Required work —
Only the pictures are to be dropped; the rest of the data below is to be duplicated exactly.
BEGIN Records for processing
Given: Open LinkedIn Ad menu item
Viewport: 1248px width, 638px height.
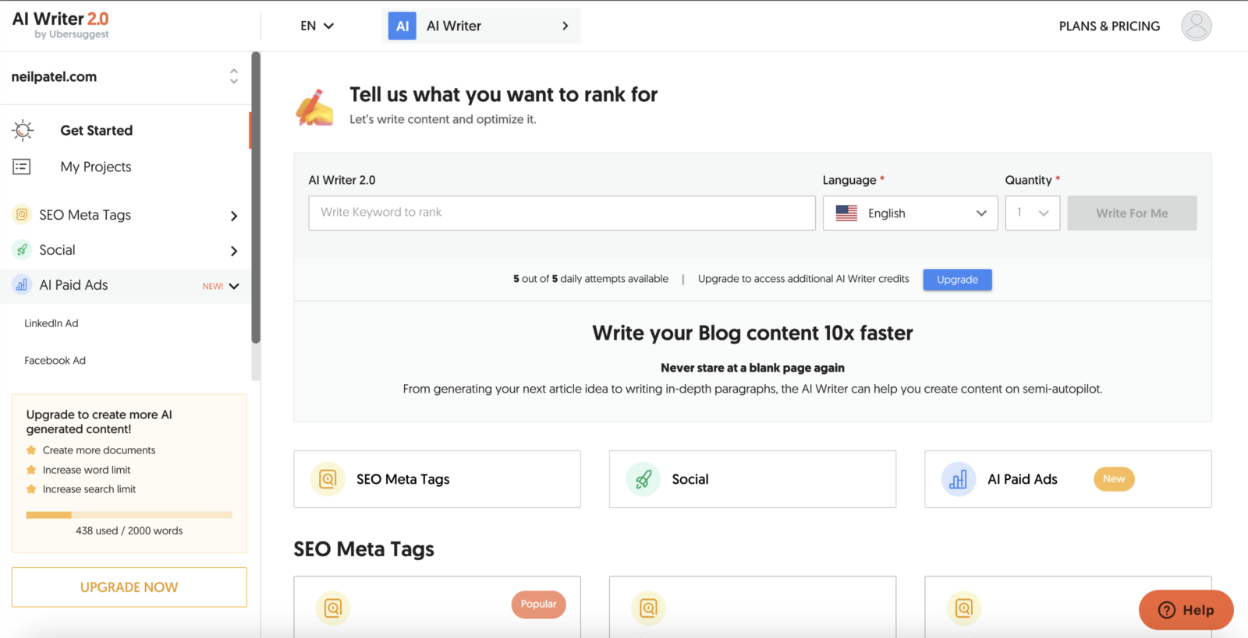Looking at the screenshot, I should click(51, 323).
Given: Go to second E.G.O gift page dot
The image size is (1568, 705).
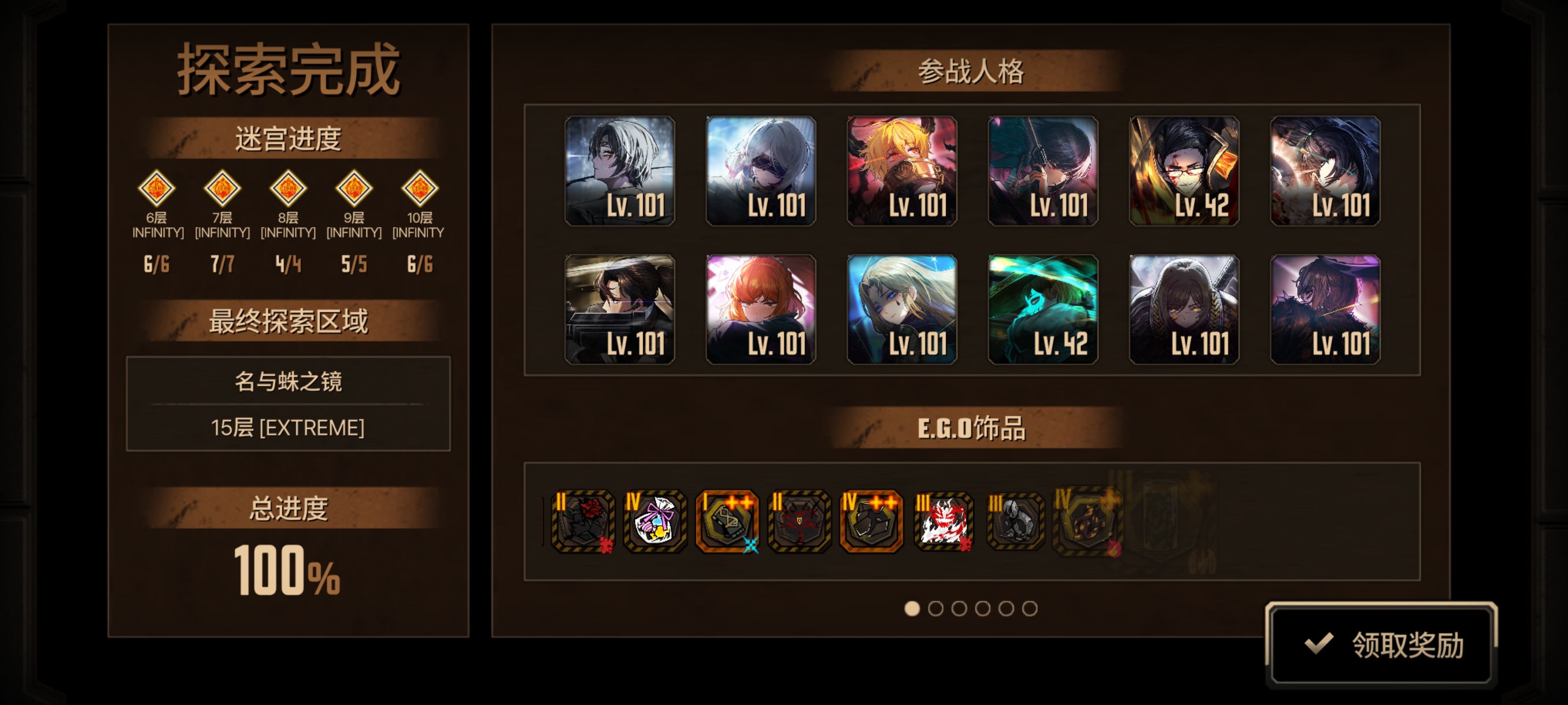Looking at the screenshot, I should pyautogui.click(x=935, y=608).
END Records for processing
Result of the exercise —
Given: Open LinkedIn Ad menu item
Viewport: 1248px width, 638px height.
Looking at the screenshot, I should click(51, 323).
Given: Go to second E.G.O gift page dot
The image size is (1568, 705).
Looking at the screenshot, I should pyautogui.click(x=935, y=608).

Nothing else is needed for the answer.